Eran y son, porque sus nombres resuenan todavía en nuestras conciencias, con ese redoble ético: Blas de Otero, Gabriel Celaya, Ángela Figuera, Gabriel Aresti (¿por qué los mejores son quienes antes mueren?). Me los imagino en los primeros encuentros, viniendo cada uno por su lado, tímidos ellos, con un libro escondido en la cuenca de la mano, o en el bolsillo del abrigo, sin atreverse a mostrarlo, no por inseguridad sino por recato. La velada poética fue ciertamente frustrante, según comentan los pocos testigos que de aquellos sucesos quedan y sobreviven, más mal que bien, que la edad si perdona es por descuido. A la primera lectura de poemas asistieron unas quince personas contadas bondadosamente, representantes de la sociedad ausente, almas sensitivas, como acacias en flor.
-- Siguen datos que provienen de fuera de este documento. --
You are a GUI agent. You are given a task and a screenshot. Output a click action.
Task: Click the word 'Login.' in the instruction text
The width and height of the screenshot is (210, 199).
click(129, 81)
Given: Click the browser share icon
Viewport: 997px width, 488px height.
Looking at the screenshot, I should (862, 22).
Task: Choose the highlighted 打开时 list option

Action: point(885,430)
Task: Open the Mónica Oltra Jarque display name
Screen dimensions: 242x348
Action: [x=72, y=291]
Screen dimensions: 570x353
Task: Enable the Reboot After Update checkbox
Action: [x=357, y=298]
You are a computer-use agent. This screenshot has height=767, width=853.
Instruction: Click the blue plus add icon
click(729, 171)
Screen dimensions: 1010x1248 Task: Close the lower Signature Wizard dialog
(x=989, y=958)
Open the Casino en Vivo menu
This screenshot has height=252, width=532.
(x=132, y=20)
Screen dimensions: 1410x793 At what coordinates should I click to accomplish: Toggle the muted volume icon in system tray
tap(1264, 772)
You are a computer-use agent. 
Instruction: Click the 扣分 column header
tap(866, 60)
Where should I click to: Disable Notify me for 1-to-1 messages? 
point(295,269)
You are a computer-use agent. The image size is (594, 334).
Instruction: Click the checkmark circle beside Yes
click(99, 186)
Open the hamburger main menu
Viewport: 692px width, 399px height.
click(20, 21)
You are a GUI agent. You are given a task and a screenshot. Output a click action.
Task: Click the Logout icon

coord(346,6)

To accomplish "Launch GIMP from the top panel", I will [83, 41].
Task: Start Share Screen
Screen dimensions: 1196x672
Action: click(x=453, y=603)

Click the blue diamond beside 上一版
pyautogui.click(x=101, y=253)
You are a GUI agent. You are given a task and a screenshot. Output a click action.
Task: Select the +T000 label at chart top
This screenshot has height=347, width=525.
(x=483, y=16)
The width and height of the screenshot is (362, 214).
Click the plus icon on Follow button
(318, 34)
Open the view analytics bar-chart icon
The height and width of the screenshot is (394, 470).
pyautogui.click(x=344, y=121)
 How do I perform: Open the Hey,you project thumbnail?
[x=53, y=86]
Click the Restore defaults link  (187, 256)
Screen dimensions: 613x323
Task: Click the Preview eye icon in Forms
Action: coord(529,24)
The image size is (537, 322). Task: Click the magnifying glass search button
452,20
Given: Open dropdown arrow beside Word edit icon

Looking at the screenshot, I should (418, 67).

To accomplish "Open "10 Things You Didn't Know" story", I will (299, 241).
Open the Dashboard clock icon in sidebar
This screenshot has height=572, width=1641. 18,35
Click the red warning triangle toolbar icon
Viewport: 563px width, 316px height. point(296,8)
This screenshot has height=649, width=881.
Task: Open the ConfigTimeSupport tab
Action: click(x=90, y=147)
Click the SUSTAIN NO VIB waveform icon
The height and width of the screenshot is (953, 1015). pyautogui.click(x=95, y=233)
Luego, tras el desgrane de poemas y el efluvio de sentimientos, tras haber dejado atrás el eco de soledades pasadas en pensiones de mala fortuna y peor cocina, tras haber enmendado realidades con hilo de fantasía y trucado verdades en mentiras de ley -o sea, literatura-, pasaron toda la velada en el trasfondo de un figón, con el mantel ya sucio y la mente turbia pero alegre; hablando con fervor sobre palabras, esas malas y engañadoras mujeres, estafadoras por ser encantadoras, que trastocan el sentido de lo que tocan, que tergiversan cualquier certeza.

Toda generación perdida rinde sacrificio en algún altar. Los poetas, fueran escultores, pintores o letristas, dejaron su sangre en el de la inconformidad. Venían de un pasado antiguo y oscuro, y el presente les cegó, con su luz inmaculada. Repito sus nombres, Blas de Otero, Gabriel Celaya, Ángela Figuera, Gabriel Aresti. Generación a la que tocó vivir en tiempos de ignominia.

Hace poco salió a la luz un libro, que era el catálogo de una exposición organizada por el Koldo Mitxelena. Se titula, en genérico, Disidencias otras. Poéticas y acciones artísticas en la transición política vasca (1972-1982). Más que afirmarlo, sugiero que lo que Fernando Golvano, comisario de la exposición (¿por qué será que la palabra comisario suena tan fea?), analiza y teoriza tiene mucho que ver con la década teorizada y analizada por Félix Maraña. Los puntos de partida de ambas generaciones, sin ser iguales, no dejan de ser similares. La posguerra es una larga transición, una pensión barata para el alma, que sobrevive a base de comidas grasientas, pesadas e insanas. Y eso que se llama -por eufemismo o pereza mental, que a veces es lo mismo- transición nunca es una meta.

Los que no conocieron la guerra, a no ser en el relato oral de sus padres, los que vivieron el mayo del 68 como si fuese una fiesta de cumpleaños, llegaron a los setenta tan vírgenes como nacieron en el amplio sentido de la palabra, inocentes tal vez. ¿Disidentes? Tal vez su disenso fuera jovial e irónico más que trágico. Fue una fiesta, como el París aquel de Hemingway y de madame Stein, en literatura y en los demás zaguanes del arte.

Leo nombres: Lecuona, Zulueta, Ruiz Balerdi, Mikel Lasa, Bernardo Atxaga, J. Sarrionandia, Zumeta, Jorge Aranguren, Carlos Aurtenetxe, y de nuevo Oteiza, Aresti...

Paralelas que se encuentran, leyes de la física que se rompen. Encontrarse y de nuevo perderse y no poder descubrirse. También ha sucedido. Y aquellos que las generaciones orillaron toman el sol a la orilla de todos los ríos.